## What is being asked
Please reproduce the lines starting with the line containing "Like jamesgunn's reply with heart icon" and going on through the line containing "click(37, 702)", leaving the pictures out of your answer.
>> START Dataset content
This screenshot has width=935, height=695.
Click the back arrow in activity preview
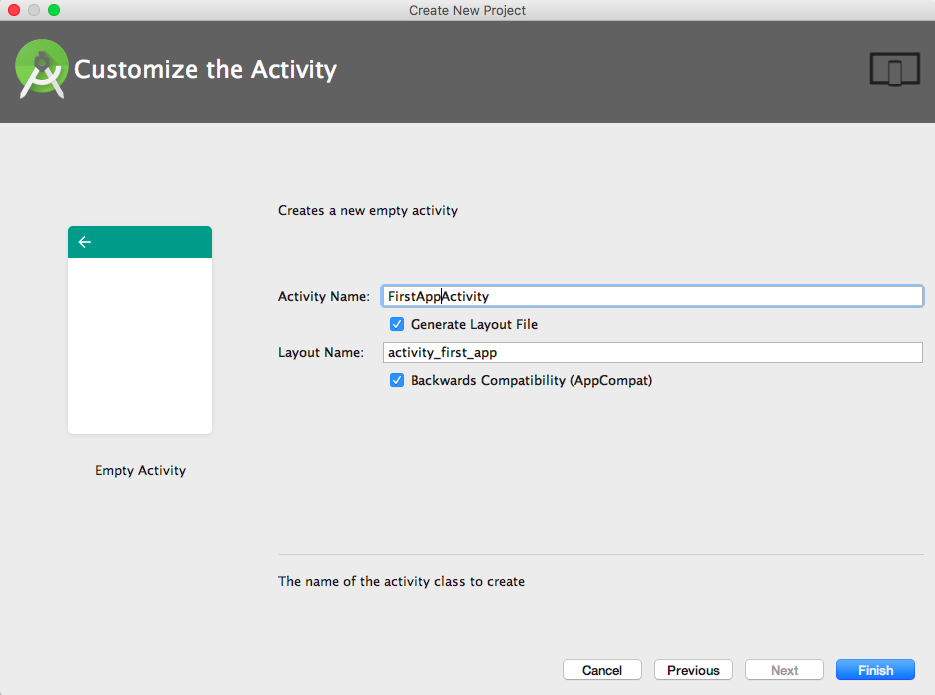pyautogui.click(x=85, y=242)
>> END Dataset content
>> START Dataset content
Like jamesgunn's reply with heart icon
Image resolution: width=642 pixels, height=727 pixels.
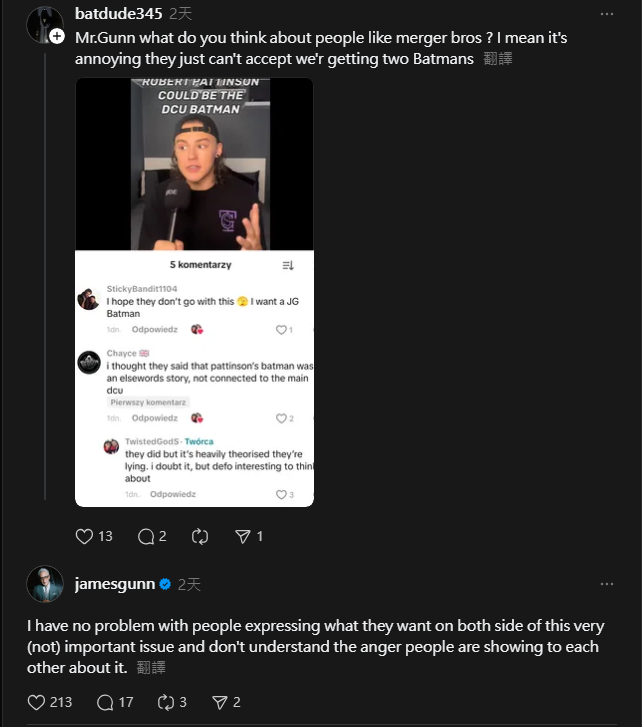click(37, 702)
>> END Dataset content
## Response to this exercise
Like jamesgunn's reply with heart icon
Image resolution: width=642 pixels, height=727 pixels.
click(37, 702)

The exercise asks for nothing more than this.